**Excerpt provided**
-------
1.1 What are Narrow vs Wide Schemas?

The iSamples property graph data can be serialized in three different parquet formats:

Format	Description	File Size	Row Count	Sources
Narrow	Stores relationships as separate edge rows (`otype='_edge_'`)	~850 MB	~106M rows	All 4 sources
Wide	Stores relationships as `p__*` columns on entity rows	~278 MB	~20M rows	All 4 sources
Wide + H3	Wide format + pre-computed H3 spatial indices (`h3_res4/6/8`)	~292 MB	~20M rows	All 4 sources

All three formats represent the same underlying data (SESAR, OpenContext, GEOME, Smithsonian) with identical semantics. The wide format eliminates edge rows; the H3 variant adds pre-computed hexagonal spatial indices for accelerated geospatial queries.

A facet summaries file (2KB) provides pre-aggregated counts for instant facet lookups.

Data source: Cloudflare R2 (updated January 2026)

1.2 Why Performance Matters

When using DuckDB-WASM in the browser:

Data is fetched via HTTP range requests (206 Partial Content)
Only the columns and row groups needed for a query are downloaded
Smaller files with fewer rows = fewer bytes to transfer, faster queries

Expected speedup: Wide format should be 2-3x faster based on local benchmarks.

2 Methodology

Benchmarking Approach

Cold run: First query (includes metadata fetch, JIT compilation) - reported separately
Warm runs: Runs 2-3 (metadata cached, JIT warmed up)
Warm median: Median of warm runs only (excludes cold run for fair comparison)
Sequential execution: Benchmarks run one after another, not concurrently
Network variability: Results will vary based on your network connection and hardware

Results are shown in real-time as benchmarks complete. Data loading only begins when you click the button.

3 Setup

Code

narrowUrl = "https://data.isamples.org/isamples_202512_narrow.parquet"
wideUrl = "https://data.isamples.org/isamples_202601_wide.parquet"
wideH3Url = "https://data.isamples.org/isamples_202601_wide_h3.parquet"
summariesUrl = "https://data.isamples.org/isamples_202601_facet_summaries.parquet"
-------
**Extracted entries**
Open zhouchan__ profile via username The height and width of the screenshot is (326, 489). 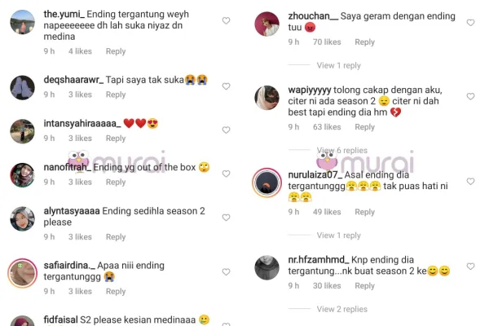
-------
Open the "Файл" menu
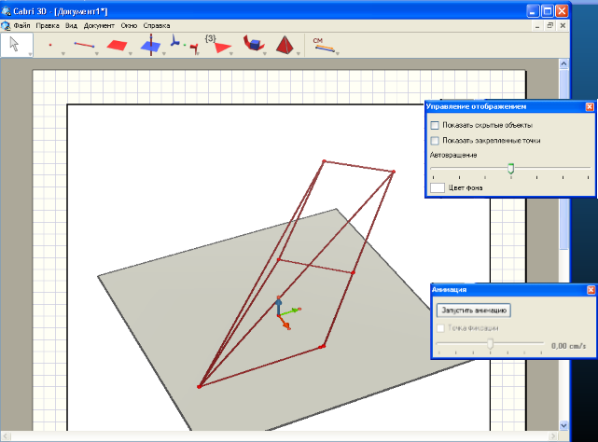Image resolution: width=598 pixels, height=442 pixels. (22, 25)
-------
**Tasks and exercises**
a) Quote from the iSamples parquet formats text, starting with "All three formats" and going on through "(206 Partial Content)".
b) Write what comes next in the iSamples parquet benchmark text, picking up right after its last line.
The items have no connection to the iSamples parquet benchmark text.

**Task results**
a)
All three formats represent the same underlying data (SESAR, OpenContext, GEOME, Smithsonian) with identical semantics. The wide format eliminates edge rows; the H3 variant adds pre-computed hexagonal spatial indices for accelerated geospatial queries.

A facet summaries file (2KB) provides pre-aggregated counts for instant facet lookups.

Data source: Cloudflare R2 (updated January 2026)

1.2 Why Performance Matters

When using DuckDB-WASM in the browser:

Data is fetched via HTTP range requests (206 Partial Content)

b)
3.1 Environment Info

Code

envInfo = {
    const ua = navigator.userAgent;
    const browser = ua.includes('Chrome') ? 'Chrome' : ua.includes('Firefox') ? 'Firefox' : ua.includes('Safari') ? 'Safari' : 'Unknown';
    const connection = navigator.connection || {};

    return {
        browser: browser,
        userAgent: ua.substring(0, 80) + '...',
        downlink: connection.downlink ? `${connection.downlink} Mbps` : 'N/A',
        effectiveType: connection.effectiveType || 'N/A',
        rtt: connection.rtt ? `${connection.rtt} ms` : 'N/A'
    };
}

html`<div style="background: #f5f5f5; padding: 10px; border-radius: 5px; font-size: 12px; font-family: monospace;">
<strong>Environment:</strong><br>
Browser: ${envInfo.browser}<br>
Connection: ${envInfo.effectiveType} (${envInfo.downlink}, RTT: ${envInfo.rtt})<br>
<em>Note: Results will vary by network/hardware</em>
</div>`

3.2 Run Benchmarks

Code

viewof runBenchmarks = Inputs.button("Run All Benchmarks", {
    style: "padding: 12px 24px; background: #2E86AB; color: white; border: none; border-radius: 4px; cursor: pointer; font-size: 16px;"
})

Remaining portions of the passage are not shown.